Federal: 

Additional Support for FY27 Funding for Federal Bleeding Disorders Programs  

During Washington Days, NBDF asked Congressional offices to support funding for federal bleeding disorders programs for fiscal year (FY) 2027. In April, Senator Ed Markey (D-MA) along with eight other Senators submitted a Dear Colleague letter supporting funding for those essential programs. The Senate letter, together with the earlier House Dear Colleague letter, shows strong support for the federal bleeding disorders programs. Thank you again to all who advocated during Washington Days and throughout March and April to help advance this effort. 

The Administration released the President’s proposed budget for FY27 in early April. The proposed budget maintains funding for the CDC bleeding disorders programs but is a little less clear on the proposed funding level for the HRSA hemophilia program. As in 2025, the President again seeks to move various HHS activities, including the CDC and HRSA bleeding disorders programs, to a proposed new “Administration for a Healthy America” (AHA). Congress has the final say, however – on funding levels as well as organizational structure – and has not indicated it plans to move forward with the proposed restructuring. 

HHS Secretary Kennedy Testifies Before Congressional Committees; CDC Director Nominated

HHS Secretary Robert F. Kennedy, Jr., testified at seven Congressional hearings in April as Congress began its work on FY27 appropriations. The Secretary answered questions on a wide range of topics, from vaccine policy to Medicaid oversight to updated dietary guidelines. When asked about HHS staffing (specifically, reductions in force at CDC), Secretary Kennedy answered that CDC hiring and re-hiring would be a matter for the new CDC Director. A nominee for that CDC position – Dr. Erica Schwartz – was announced during the period of Secretary Kennedy’s appearances.  Dr. Schwartz’s nomination will require approval by the Senate. 

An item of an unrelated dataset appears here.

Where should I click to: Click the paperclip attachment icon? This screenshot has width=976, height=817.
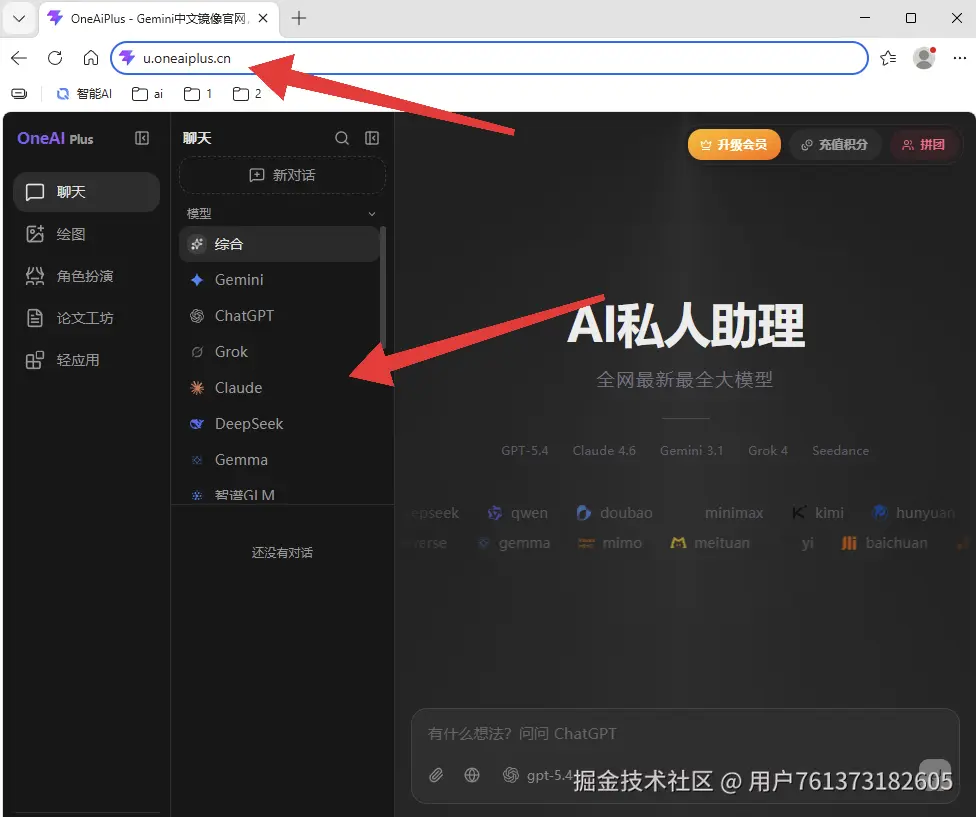coord(437,774)
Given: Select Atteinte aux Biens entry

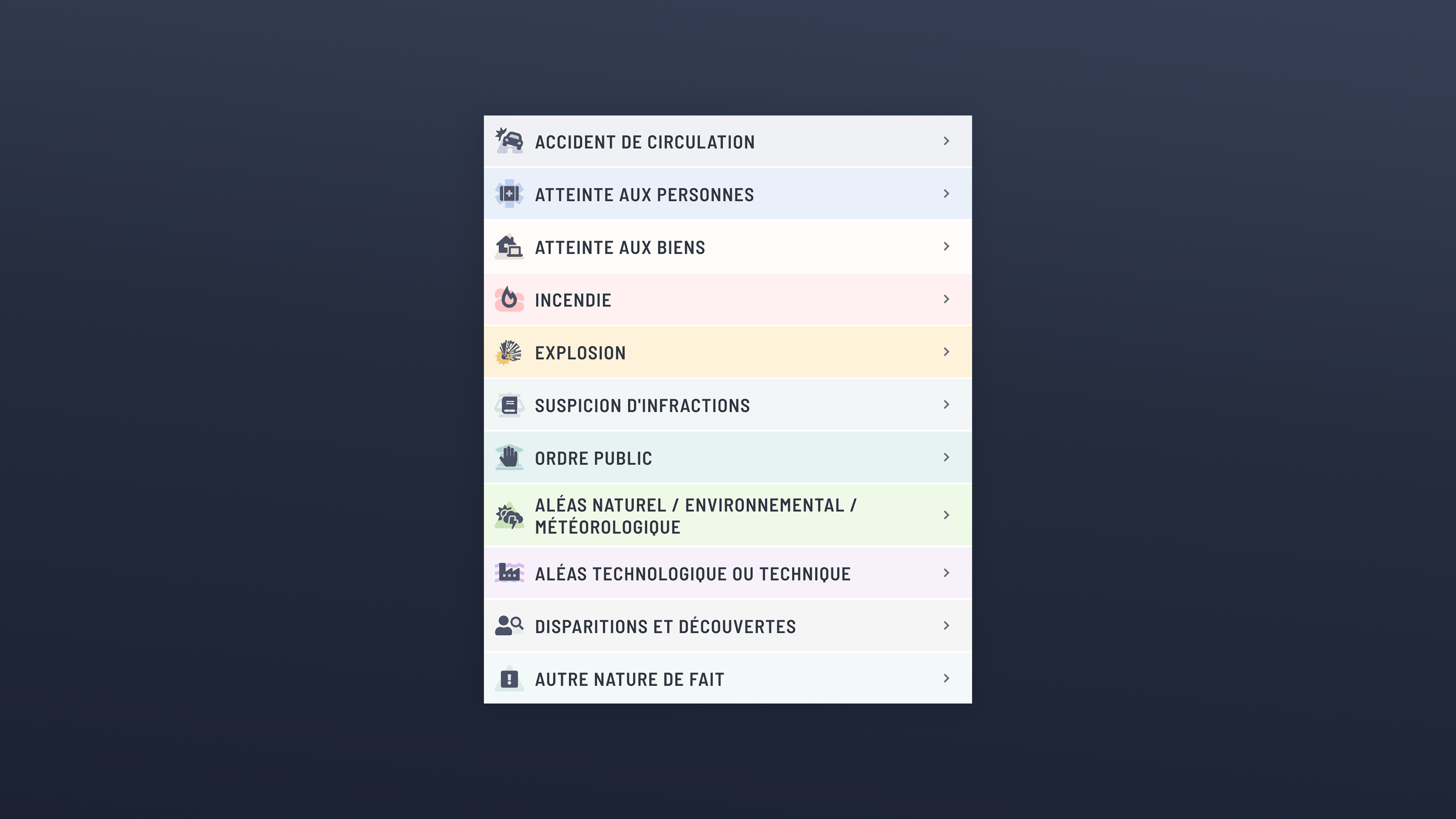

HELP Copays Continues to Gain Cosponsors 

Asking Members of Congress to support the Help Ensure Lower Patient Copays (HELP Copays) Act was another focus of Washington Days. The legislation now has 22 bipartisan cosponsors in the Senate and 44 in the House. NBDF will continue to work with partners to help advance this critical legislation. 

NBDF Comments in Support of PBM Transparency Rule 

NBDF, together with the Hemophilia Alliance, commented in support of a proposed federal rule to enhance transparency and strengthen accountability in dealings between pharmacy benefit managers (PBMs) and the employer health plans that contract with those entities. The NBDF-Alliance letter noted that PBM practices too often create barriers to care for bleeding disorders patients. NBDF and the Alliance supported requiring clearer disclosure of PBM strategies such as copay accumulators, copay maximizers, and alternative funding programs.

State:

California: The Senate Health Committee passed SB 1119 unanimously April 23.  The bill would ban the use of copay accumulator adjuster policies. The Assembly Health Committee passed A.B. 1887 unanimously April 22.  The bill would prohibit health plans from imposing utilization management practices on drugs used to treat rare diseases. 

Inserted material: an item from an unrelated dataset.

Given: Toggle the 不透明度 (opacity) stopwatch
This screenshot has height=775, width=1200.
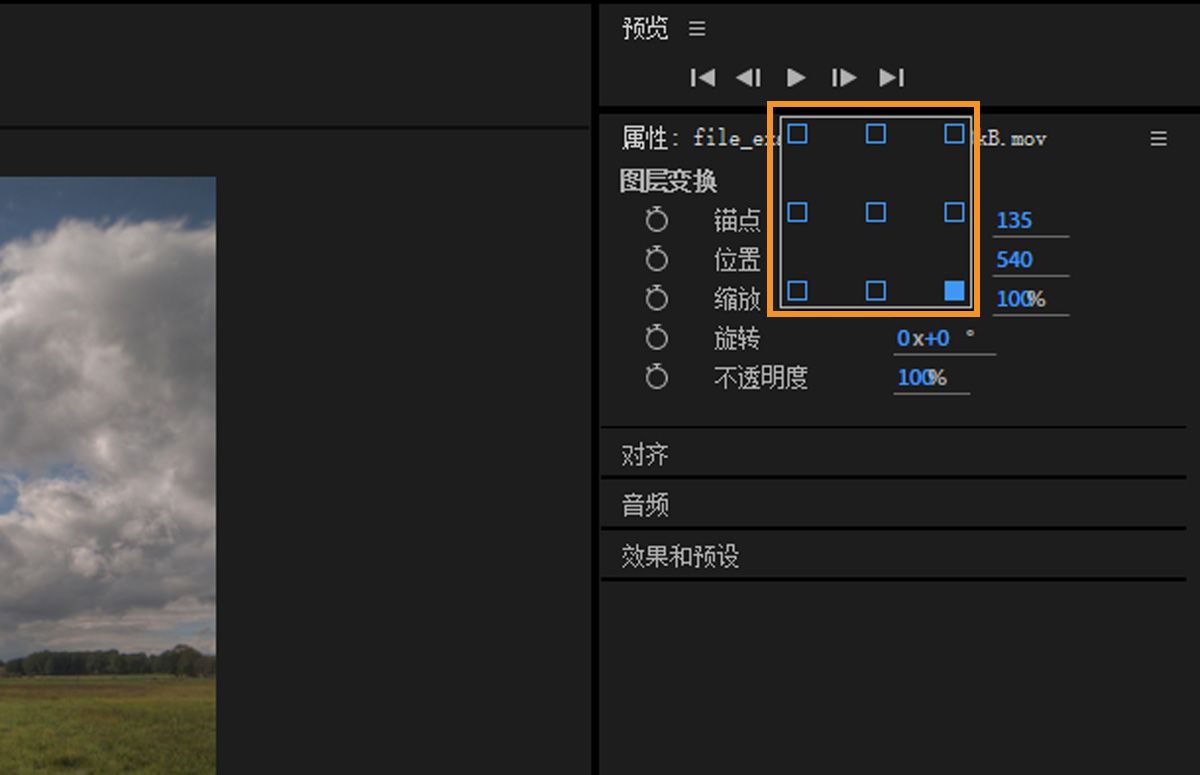Looking at the screenshot, I should 657,377.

Connecticut: NBDF and the New England Hemophilia Association (NEHA) provided written testimony on SB 3, the State’s omnibus health care bill. SB 3 provides increased funding for the state’s Medicaid Department to implement infrastructure for work requirements, providing alternative coverage and reinsurance programs, and implements a study on self-attestation to medical frailty. NBDF and NEHA urged the legislature to consider options leading to minimal coverage losses. 

Louisiana: A PBM regulation bill, HB 1236, that includes language allowing the use of copay maximizer programs passed the House April 21 102-0.  The bill has been referred to the Senate Committee on Insurance.

Massachusetts: While the House’s copay accumulator ban legislation (H. 1101) has crossed over, the Senate legislation (S. 698) was sent to study. NBDF and NEHA continue to work with Senate champions to assess options moving forward, while continuing to support House legislation. 

Michigan: The Hemophilia Foundation of Michigan (HFM) held their Lansing Days advocacy day on March 23. HFM and NBDF advocated for level funding for the Children's Special Health Services (CSHS) program for bleeding disorders patients, copay accumulator reform, and medical debt relief. 

Nebraska:  On April 30, NBDF submitted comments to the state Department of Health and Human Services on a list of “serious or complex medical conditions” that would exempt a patient from Medicaid work requirements asking the state to include diagnostic codes for all bleeding disorders.

Vermont: NBDF and NEHA provided written testimony on H. 585, legislation to expand “junk insurance” such as Association Health Plans (AHP’s) and Short-Term Limited Duration (STLD) plans. As a result of testimony, the bill was amended to provide guardrails to STLD and AHP’s, including coverage requirements and a complaints process to the Vermont Insurance Commissioner.